Ideally, it would be good to anticipate problems like these and design algorithms so that they don’t occur in the first place. How? Having a more diverse tech workforce, for one. Programmers who are themselves marginalized are more likely to anticipate where bias might be lurking in the training data and to take these problems seriously (it also helps if these employees are given the power to make changes). This won’t avoid all problems, of course. Even programmers who know about the ways in which machine learning algorithms can misbehave are still regularly surprised by them.
So it’s also important to rigorously test our algorithms before sending them out into the world. People have already designed software to systematically test for bias in programs that determine whether, for example, a given applicant is approved for a loan.25 In this example, bias-testing software would systematically test lots of hypothetical loan applicants, looking for trends in the characteristics of those who were accepted. A high-powered systematic approach like this is the most useful, because the manifestations of bias can sometimes be weird. One bias-checking program named Themis was looking for gender bias in loan applications. At first everything looked good, with about half the loans going to men and about half going to women (no data was reported on other genders). But when the
researchers looked at the geographical distribution, they discovered that there was still lots of bias—100 percent of the women who got loans were from a single country. There are companies that have begun to offer bias screening as a service.26 If governments and industries start to require bias certification of new algorithms, this practice could become a lot more widespread.
Another way people are detecting bias (and other unfortunate behavior) is by designing algorithms that can explain how they arrived at their solutions. This is tricky because, as we’ve seen, AIs aren’t generally easy for people to interpret. And as we know from the Visual Chatbot discussed in chapter 4, it’s tough to train an algorithm that can sensibly answer questions about how it sees the world. The most progress has been made with image recognition algorithms, which can point to the bits of the image that it was paying attention to or can show us the kinds of features it was looking for.

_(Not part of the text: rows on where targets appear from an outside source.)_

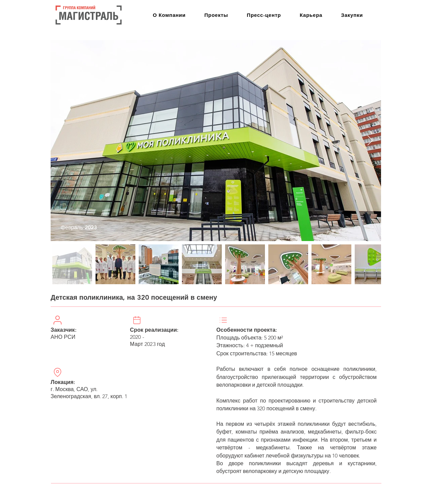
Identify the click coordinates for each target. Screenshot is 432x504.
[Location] (57, 372)
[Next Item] (370, 141)
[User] (57, 320)
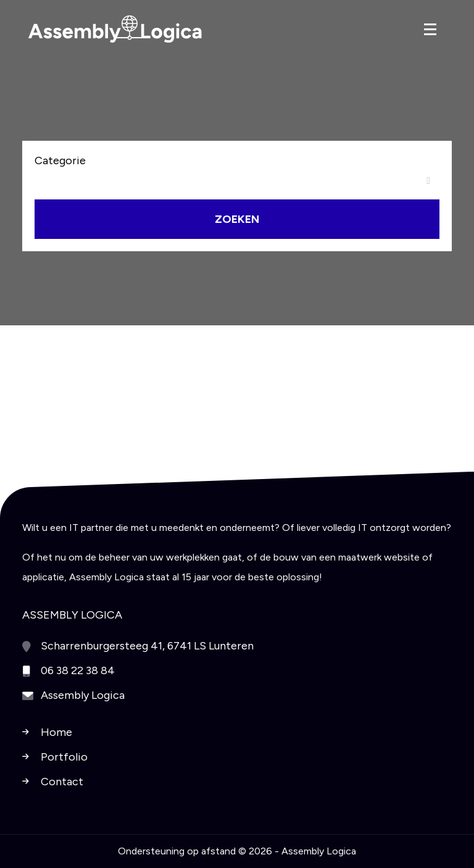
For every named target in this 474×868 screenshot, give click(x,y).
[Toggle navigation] (430, 29)
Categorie (60, 161)
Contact (62, 782)
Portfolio (64, 757)
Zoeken (237, 219)
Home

Building algorithms out of a bunch of subalgorithms may also help, if each subalgorithm reports a human-readable decision.
Once we detect bias, what can we do about it? One way of removing bias from an algorithm is to edit the training data until the training data no longer shows the bias we’re concerned about.27 We might be changing some loan applications from the “rejected” to the “accepted” category, for example, or we might selectively leave some applications out of our training data altogether. This is known as preprocessing.
The key to all this may be human oversight. Because AIs are so prone to unknowingly solving the wrong problem, breaking things, or taking unfortunate shortcuts, we need people to make sure their “brilliant solution” isn’t a head-slapper. And those people will need to be familiar with the ways AIs tend to succeed or go wrong. It’s a bit like checking the work of a colleague—a very, very strange colleague. To get a glimpse of precisely how strange, in the next chapter we’ll look at some ways in which an AI is like a human brain and some ways in which it’s very different.